● **Exercise aim**: Please restate each entry word for word and leave the pictures out.

● **Supplied entries**:
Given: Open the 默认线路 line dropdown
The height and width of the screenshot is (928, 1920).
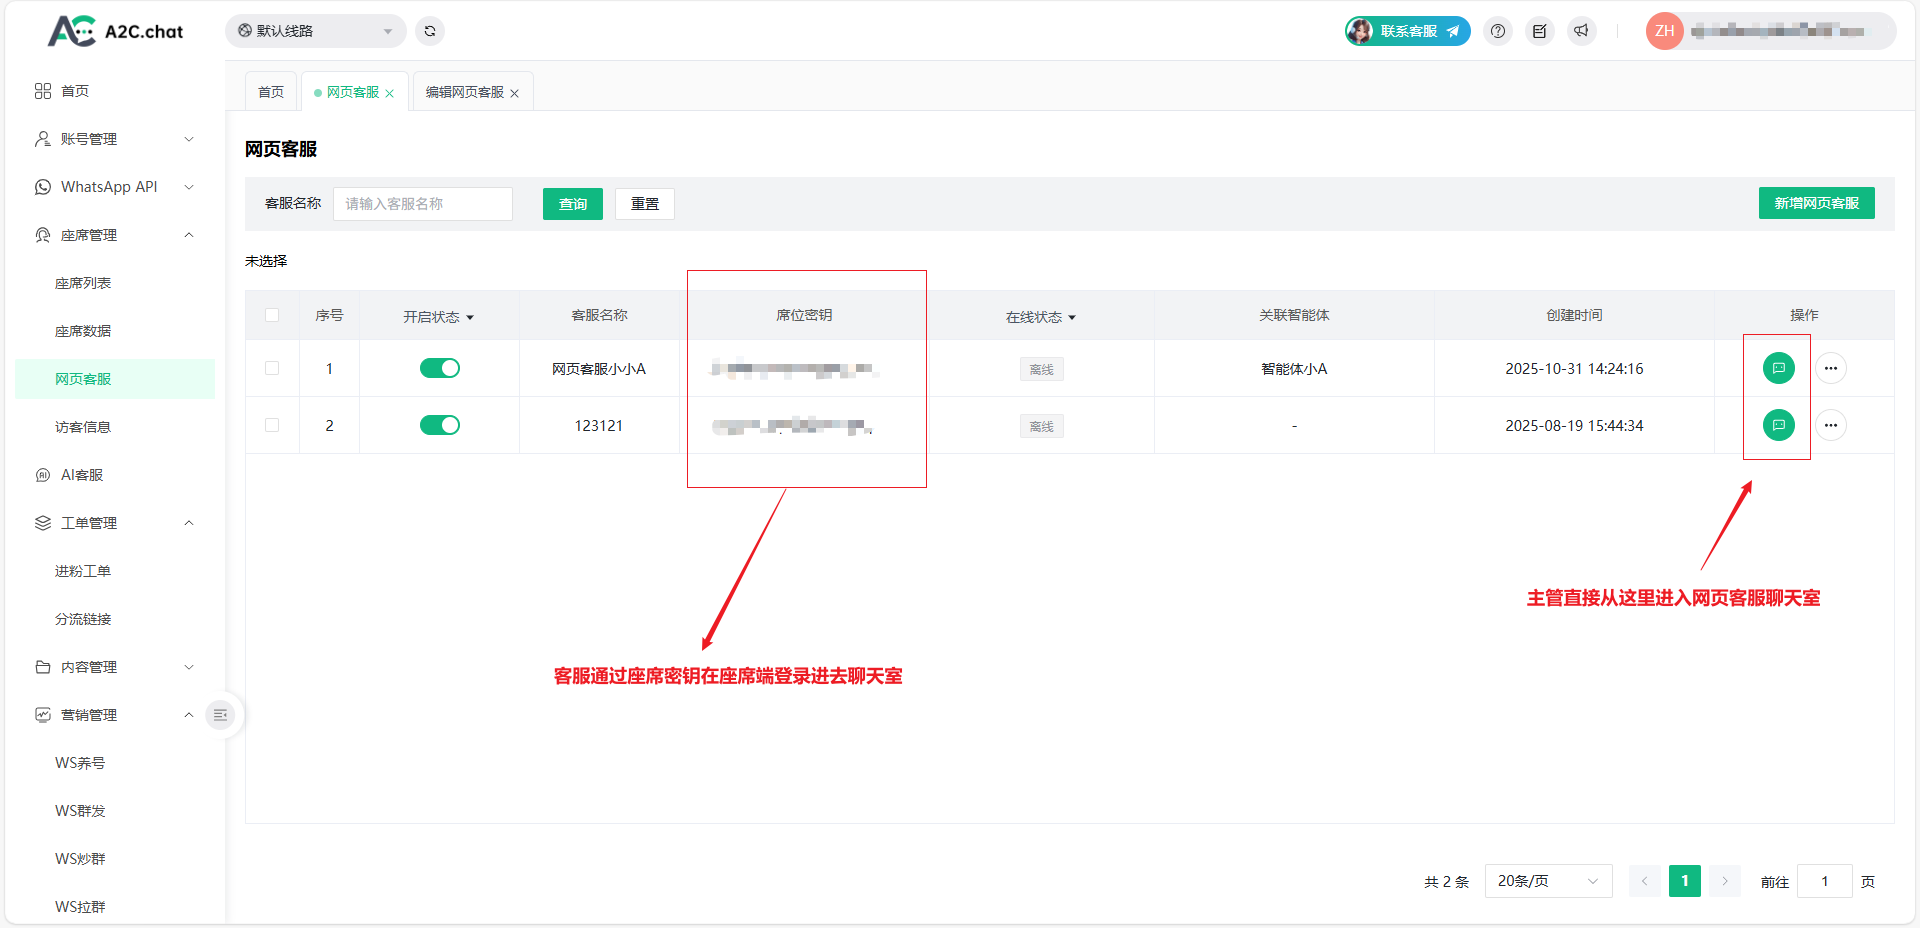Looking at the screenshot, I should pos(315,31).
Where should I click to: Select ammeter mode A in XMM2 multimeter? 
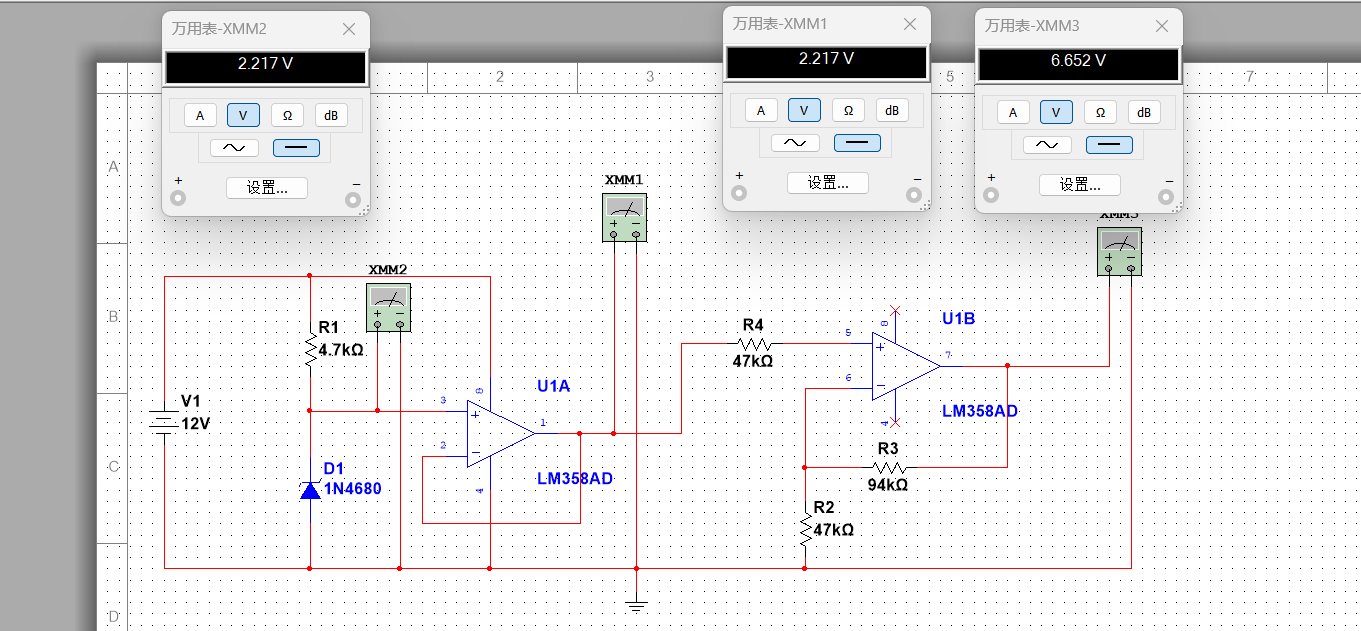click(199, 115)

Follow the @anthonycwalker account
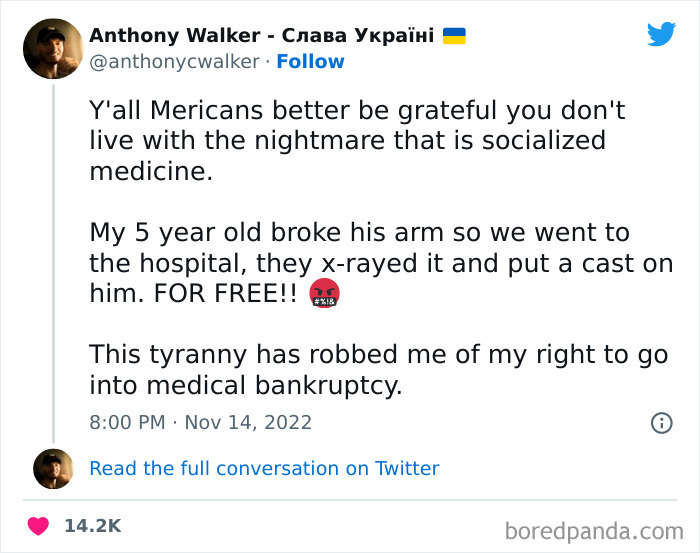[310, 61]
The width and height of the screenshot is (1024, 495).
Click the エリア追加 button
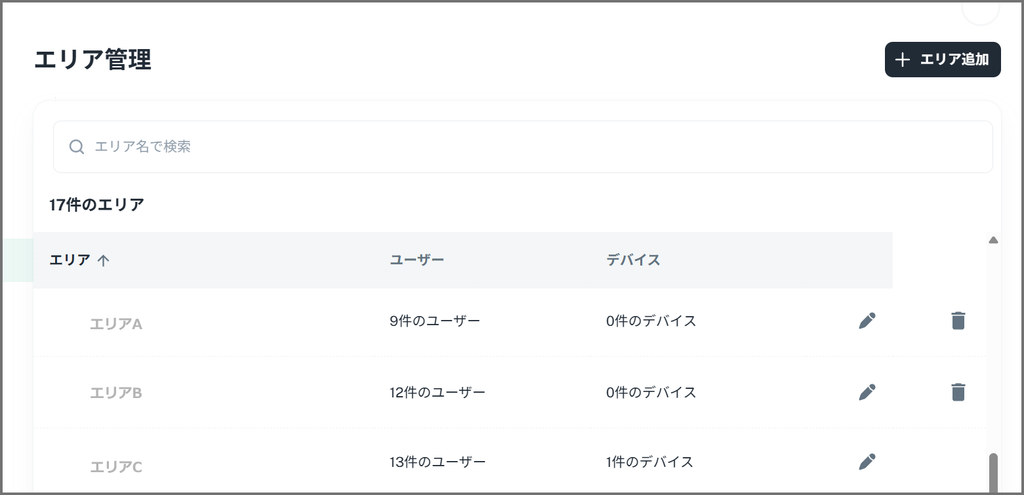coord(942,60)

● **Response for this exercise**:
Given: Open the 默认线路 line dropdown
The height and width of the screenshot is (928, 1920).
Looking at the screenshot, I should pos(315,31).
Where should I click to: Select ammeter mode A in XMM2 multimeter? 
click(199, 115)

Follow the @anthonycwalker account
[310, 61]
The width and height of the screenshot is (1024, 495).
Click the エリア追加 button
coord(942,60)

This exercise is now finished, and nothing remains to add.